-- WORK INSTRUCTIONS --
1. Answer these questions from the passage on plastic recycling, giving each answer on its own line with the matching letter.
(a) About what share of plastic worldwide gets recycled?
(b) Into what three places have recycling facilities been releasing microplastics?
(c) What might plastic recyclers be, according to the writer, when it comes to primary microplastic pollution?
2. For each statement, say yes or no depending on whether the passage on plastic recycling supports it. Back each answer with the passage's deciding words, quoted exactly.
(a) The US recycles a larger share of its plastic than the world does overall.
(b) The study that started the new field has already been substantively challenged.
(c) Some environmentalists are starting to agree that recycling plastic may do more harm than good.

[Opening READING PASSAGE section]

By now, you probably know that plastic recycling is a scam. If not, this white paper lays out the case in devastating detail. To summarise, amid calls to reduce plastic garbage in the 1970s and ’80s, the petrochemical industry put forth recycling as a red herring to create the appearance of a solution while it continued to make as much plastic as it pleased. Multiple paper trails indicate that industry leaders knew from the start that recycling could never work at scale. And indeed, it hasn’t. Only about nine percent of plastic worldwide gets recycled, and the US manages only about six percent.
As bad as this is, the situation might actually be much worse. According to an emerging field of study, the facilities that recycle plastic have been spewing massive amounts of toxins called microplastics into local waterways, soil, and air for decades. In other words, the very industry created to solve the plastic-waste problem has only succeeded in making it worse, possibly exponentially so. While the study that kicked off this new field received some press coverage when it appeared last year, the far-ranging import of its findings has yet to be fully integrated into environmental science. If the research is even close to accurate, and to date it has not been substantively challenged, the implications for waste management policies across the globe will be game-changing.
For a start, no one has fully documented the massive amounts of microplastics (MPs) at issue here. As I’ll demonstrate below, not only do plastic recyclers appear to be a major source of MP contamination, they may very well be the number one source of primary microplastic pollution on the entire planet. So, from an environmental perspective, recycling plastic could be doing far more harm than good. Even some environmentalists are coming around to this view.

[Closing READING PASSAGE section]
[Opening DATA BLOCK section]

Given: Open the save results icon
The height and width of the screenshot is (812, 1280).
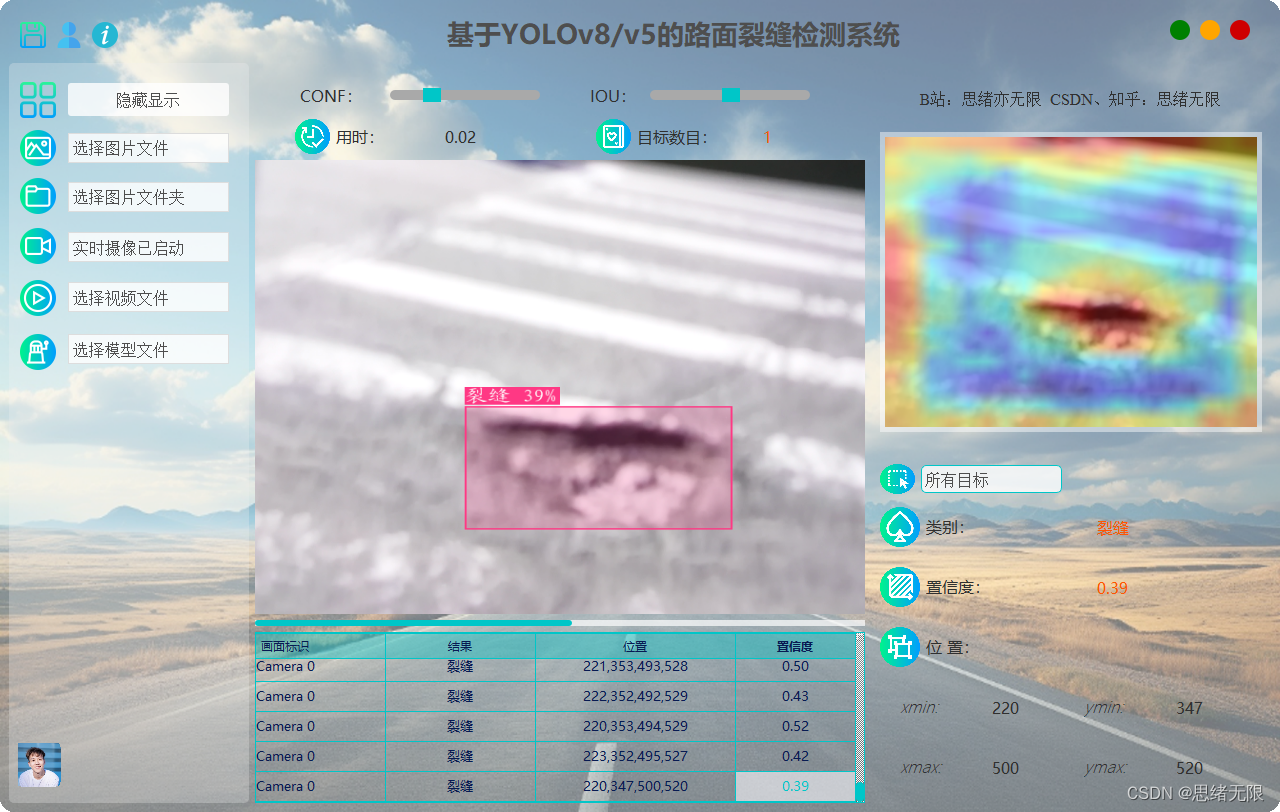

[Closing DATA BLOCK section]

-- EXPECTED OUTPUTS --
1.
(a) About nine percent.
(b) Local waterways, soil, and air.
(c) They may be the number one source of primary microplastic pollution on the entire planet.

2.
(a) No: "Only about nine percent of plastic worldwide gets recycled, and the US manages only about six percent."
(b) No: "to date it has not been substantively challenged"
(c) Yes: "Even some environmentalists are coming around to this view."